My last post on personal situational awareness promised a follow on. Last time I was talking about you being aware of things that affected you in your role as healer; your spec and gear, your buffs and debuffs, the big purple ooze at your feet. This time we’ll broaden the outlook and pay attention to the things around you.
First off, as a healer, you care about damage that you and the party may take. Anything that will not cause damage or prevent damage from being repaired is inconsequential. In dungeons and raids that means you can ignore… um… the vanity pets that people have out. Usually. Pretty much everything else out there is a potential damage cause or complication. Let me define what I mean by those really quickly:
A damage cause is something that results in a player losing hit points. This includes mobs, cliffs you can fall from, exploding mushrooms, and puddles of goo on the floor.
A damage complication is anything that makes the task of repair or preventing damage more difficult. This would include pillars that block line of sight, curses that reduce healing effectiveness, and things that your party members do to themselves and their pets (for instance when a warlock’s imp is phase shifted and you can’t drop a heal on it).
These two factors work together to make your life interesting. Proper situational awareness will help you know what combination of these factors is in play at any time.
Most of the time in instances, the causes of damage are fairly predictable. Certainly by the time you’ve run Drak’Tharon Keep a hundred times you’ll know which groups you can be afk for and which you actually have to heal, when there’s going to be aoe damage and when you can just let your hots tick. Being aware of the causes of damage lets you heal proactively rather than just reactively, by throwing out hots or shields or timing a big heal to land just when the damage has hit.

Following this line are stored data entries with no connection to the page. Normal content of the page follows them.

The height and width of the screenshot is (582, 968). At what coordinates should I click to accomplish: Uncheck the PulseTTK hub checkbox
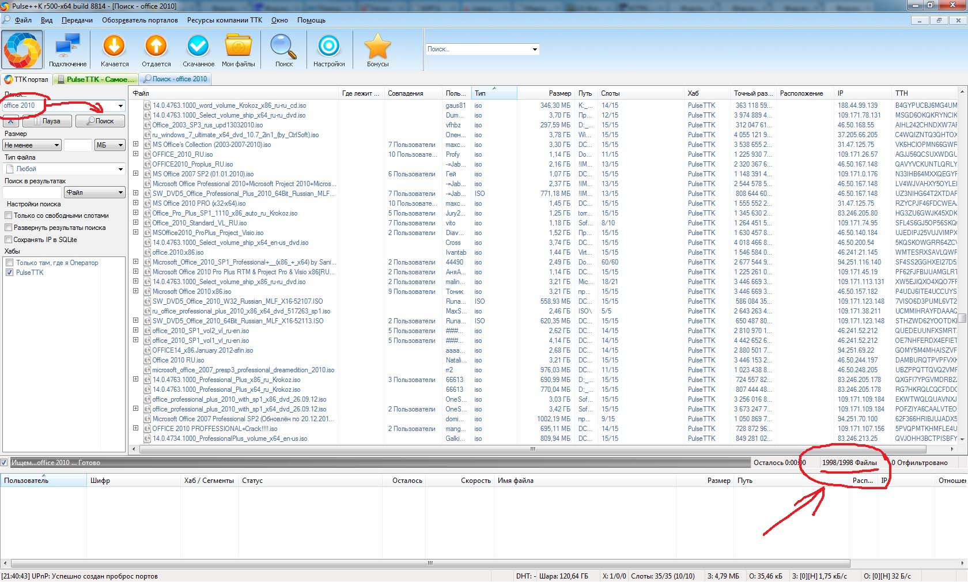tap(9, 273)
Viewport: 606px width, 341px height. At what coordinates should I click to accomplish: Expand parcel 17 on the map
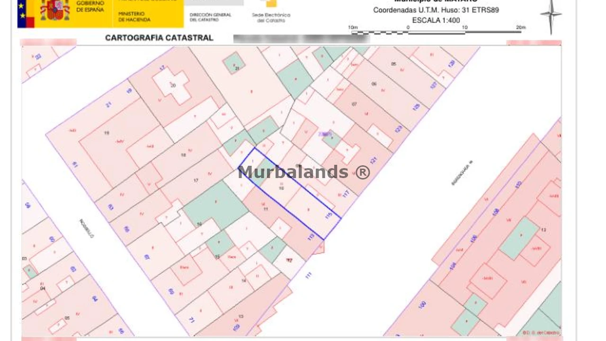coord(196,180)
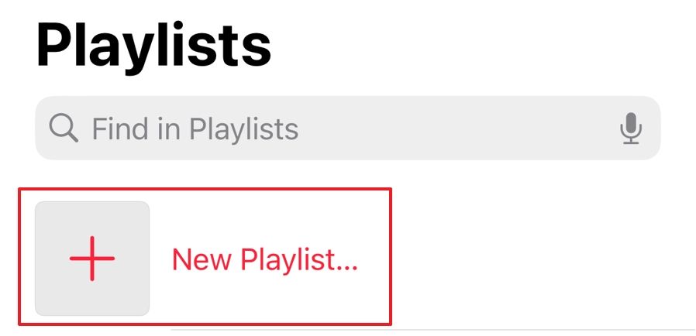The image size is (696, 336).
Task: Tap the microphone dictation icon
Action: (631, 129)
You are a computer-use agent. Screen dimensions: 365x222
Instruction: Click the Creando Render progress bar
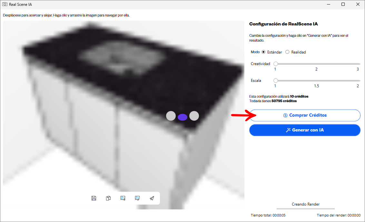[305, 208]
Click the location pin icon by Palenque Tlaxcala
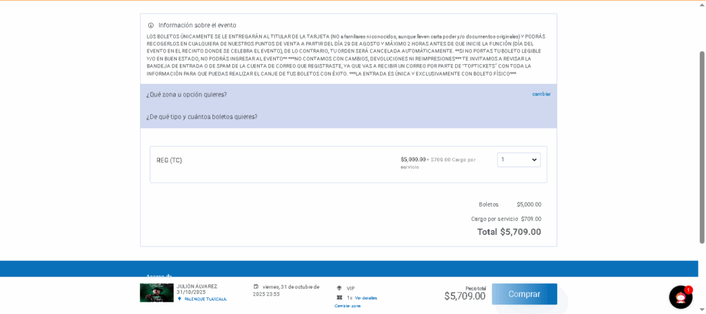The image size is (706, 314). click(x=180, y=299)
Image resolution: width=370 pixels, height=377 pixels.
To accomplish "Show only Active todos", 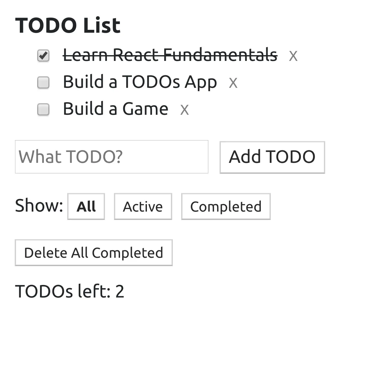I will [x=143, y=206].
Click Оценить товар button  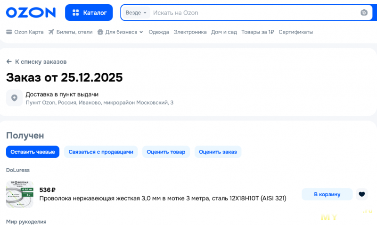166,152
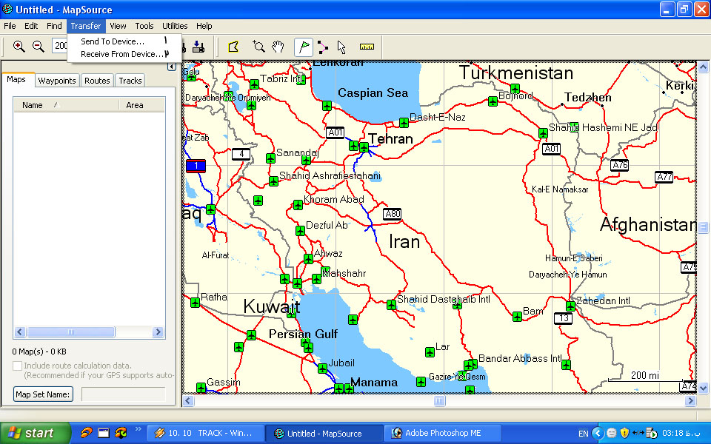Toggle Include route calculation data checkbox
The image size is (711, 444).
pos(18,366)
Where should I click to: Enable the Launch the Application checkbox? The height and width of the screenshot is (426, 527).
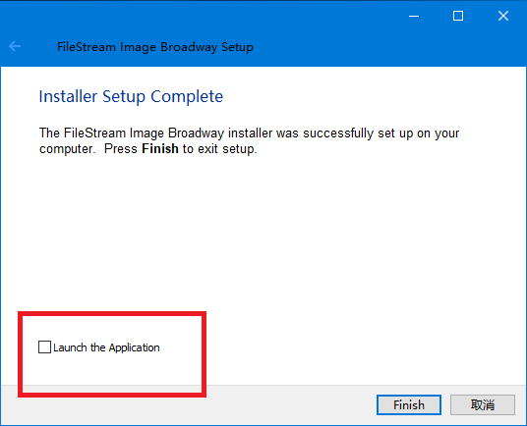[44, 347]
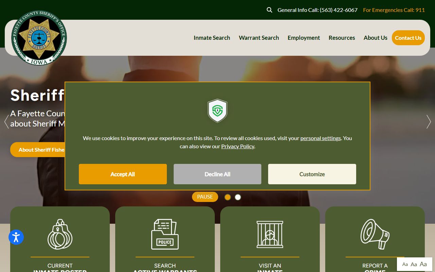Open the Employment menu
This screenshot has height=272, width=435.
(x=303, y=38)
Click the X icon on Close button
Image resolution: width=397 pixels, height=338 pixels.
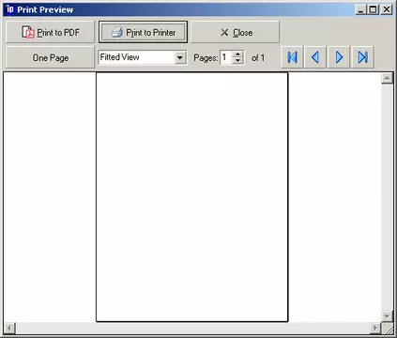tap(224, 32)
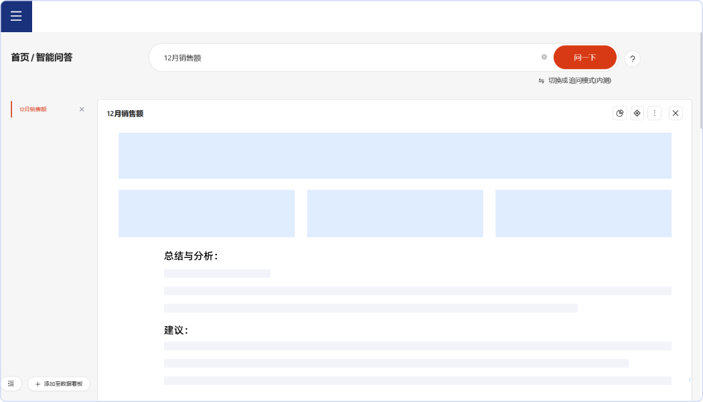The image size is (703, 402).
Task: Focus the question search input field
Action: [348, 58]
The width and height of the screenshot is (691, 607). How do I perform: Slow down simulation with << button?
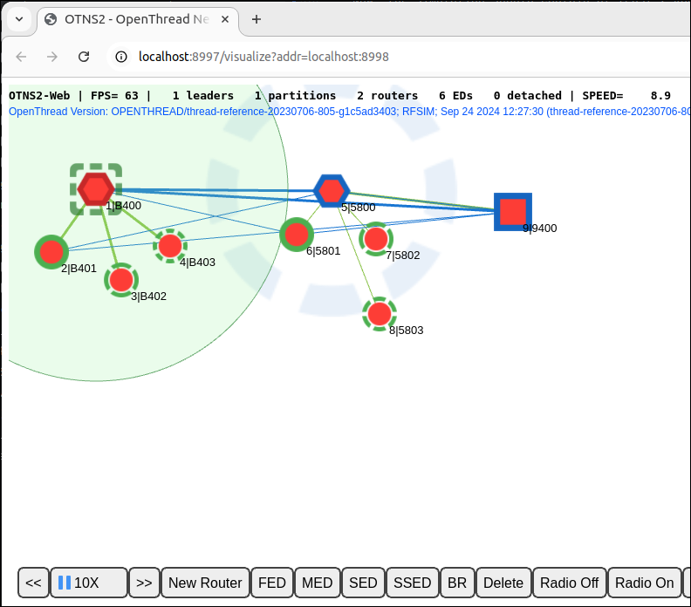pyautogui.click(x=33, y=583)
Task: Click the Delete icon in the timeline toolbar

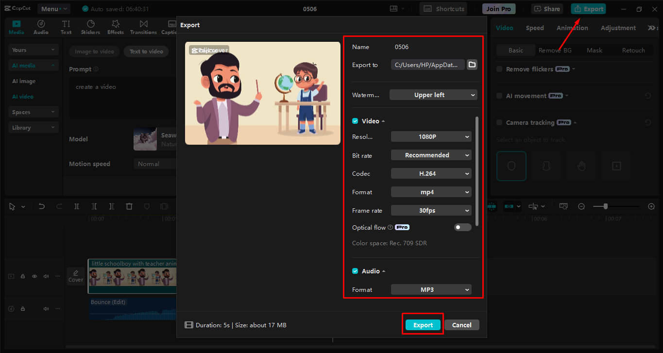Action: click(129, 206)
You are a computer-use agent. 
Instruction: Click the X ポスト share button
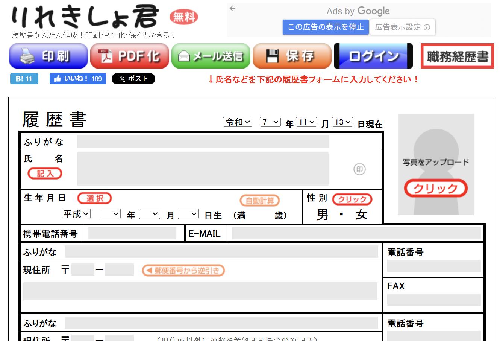tap(133, 79)
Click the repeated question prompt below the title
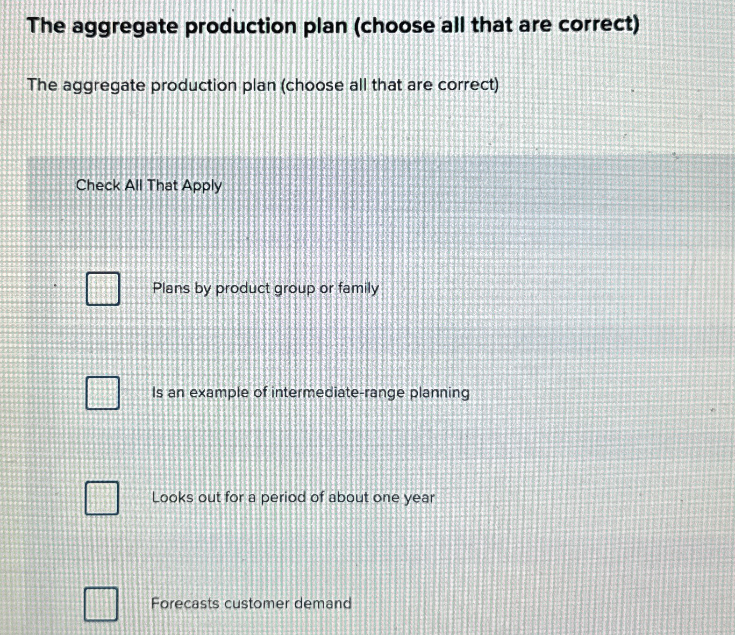This screenshot has height=635, width=735. click(263, 85)
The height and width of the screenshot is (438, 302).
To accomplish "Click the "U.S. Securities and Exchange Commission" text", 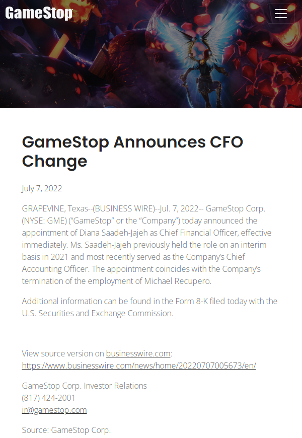I will coord(97,313).
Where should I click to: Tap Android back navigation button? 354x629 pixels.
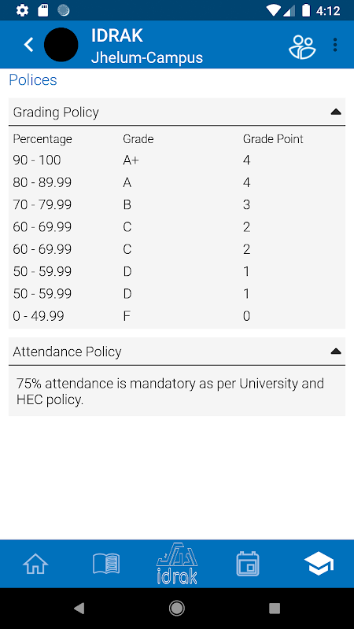(x=79, y=609)
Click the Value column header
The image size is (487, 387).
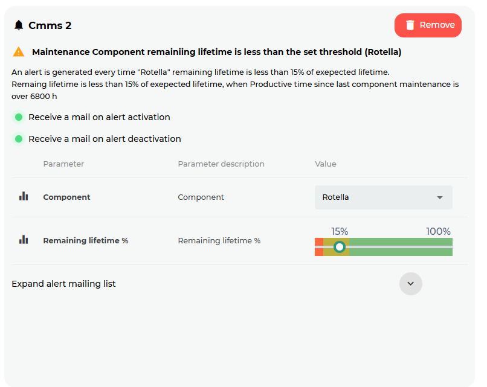click(x=325, y=164)
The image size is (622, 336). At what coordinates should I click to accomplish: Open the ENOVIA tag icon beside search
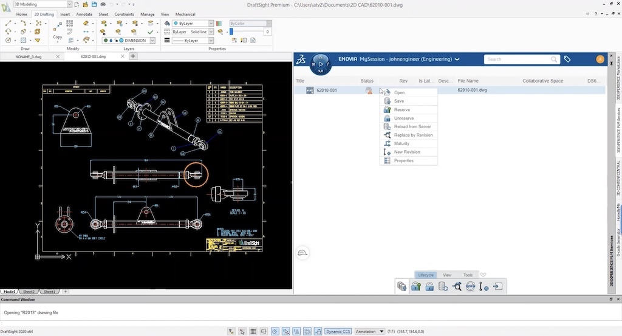(x=567, y=60)
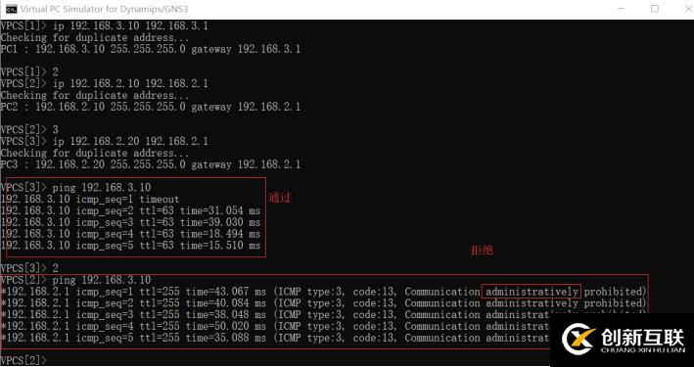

Damage complications usually need to be handled as they appear. Again after a few dozen times through an encounter you’ll know that the orb stands on the platforms in OK can block LOS if the tank runs around behind them, or that such-and-such mobs cast silence, and plan for that, but in general it’s the complications that make our job hard because let’s face it, the biggest source of damage complications come from our fellow party members and not the encounter. When the hunter disengages right back into a patrol, or the shaman’s totem shoots a passing sentry, or the tank doesn’t do anything about the mobs that the mage has kindly frozen next to you, that’s when your life gets interesting. Proper situational awareness can help you before this sort of thing happens.
Try to note where your party members are at all times. That way when someone aggros another group, you can be prepared to heal, or be over next to the tank, or even run away and shadowmeld and let them all die, depending on what you feel like doing. This is really hard when you’re focused on health bars and nothing else. You’ve got to ditch healer tunnel vision and broaden your scope to see everything.
Pay attention to debuffs on the others in your party. I’m bad at this; Vuhdo tells me about poisons and curses, since I can do something about it, and special boss debuffs, but diseases? If I’m lucky I’ll notice they’re dying too fast and heal them up. I ought to have a special icon for “something you can’t dispel but might wanna check out” that I apply to their health bars; it would help me with awareness.
Omen or another threat meter – I have Omen and also set Vuhdo to give me an overview of people’s threat. When a dps is pulling a lot of threat, I’m preemptively ready to heal. A paladin or priest healer might be able to use a threat-reducing cooldown on this errant player. Either way it could help prevent a death. On the other hand, if this person is regularly and deliberately pulling aggro, you may choose to let him take some damage and try to send him a message. That can work too. Either way, Omen is a handy healer tool.
Most of my wipes that shouldn’t have happened resulted from me getting too far behind in damage, getting aggro from mobs, or healing the wrong person at the wrong moment. Yes, other people usually did something wrong but I care about what I can do better, not anyone else. It usually comes down to where the immediate cause of wipe was a triage failure – I misdiagnosed what tools to use on what people – but the more general cause was me failing at situational awareness.
Healer tunnel vision kills! I can’t stress enough how important it is to get out of tunnel vision. Do whatever you have to do. Tweak your ui; get mods; disable mods; run a few instances as dps. Try something new and learn to get out of the tunnel.